[FOM] CFP: Workshop on Theory and Practice of Delimited Continuations

Noam Zeilberger noam.zeilberger at gmail.com
Thu Feb 10 21:38:23 EST 2011


[Note for FOM: continuations have long played an important role in the
foundations of programming languages, but also more recently in
gaining a better understanding of concepts at the boundary between
classical and constructive mathematics, such as Markov's principle
(and double-negation translations in general) -- so this workshop
could be of interest to FOM readers.  -NZ]

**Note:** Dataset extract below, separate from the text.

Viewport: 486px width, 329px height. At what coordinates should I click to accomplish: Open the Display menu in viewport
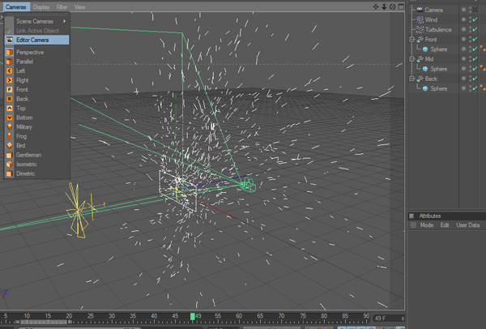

                      Call for Papers

                         TPDC 2011
                1st International Workshop on
        Theory and Practice of Delimited Continuations
          http://www.pps.jussieu.fr/~saurin/tpdc2011/

            29 May 2011, Novi Sad, Serbia
                  An RDP 2011 workshop -
    Federated Conference on Rewriting, Deduction, and Programming



SCOPE AND TOPIC:

Since their introduction in the late 1980s, delimited control
operators have triggered increasing interest among programmers and the
programming language community, found unexpected applications in
conceptual domains such as linguistics and constructive mathematics,
and shown themselves to be the natural development of classical
control operators.  The first workshop on the Theory and Practice of
Delimited Continuations aims to bring together people working with the
many different (practical, theoretical, or foundational) aspects of
delimited continuations, in the hope of fostering some unity and
progress.

Contributions on all topics related to delimited continuations are
welcome, as either short abstracts or full papers (see SUBMISSION
PROCEDURE below).

INVITED SPEAKERS:
To be announced

IMPORTANT DATES:

# Submission of full papers: 25 February 2011
# Submission of short abstracts: 18 March 2011
# Notification of acceptance: 25 March 2011
# Final version due: 8 April 2011
# Workshop: 29-30 May 2011

SUBMISSION PROCEDURE:

We accept submissions of two kinds:
* short abstracts (1 to 2 pages)
* full papers up to 12 pages

Short abstracts are proposals for talks within a wide rubric: reports
on work-in-progress or recently published papers, surveys or short
tutorials, system demonstrations, etc.  Full papers must describe new
work not under consideration for publication elsewhere.  Accepted
papers and abstracts will be presented at the workshop and included in
the proceedings, published as a technical report.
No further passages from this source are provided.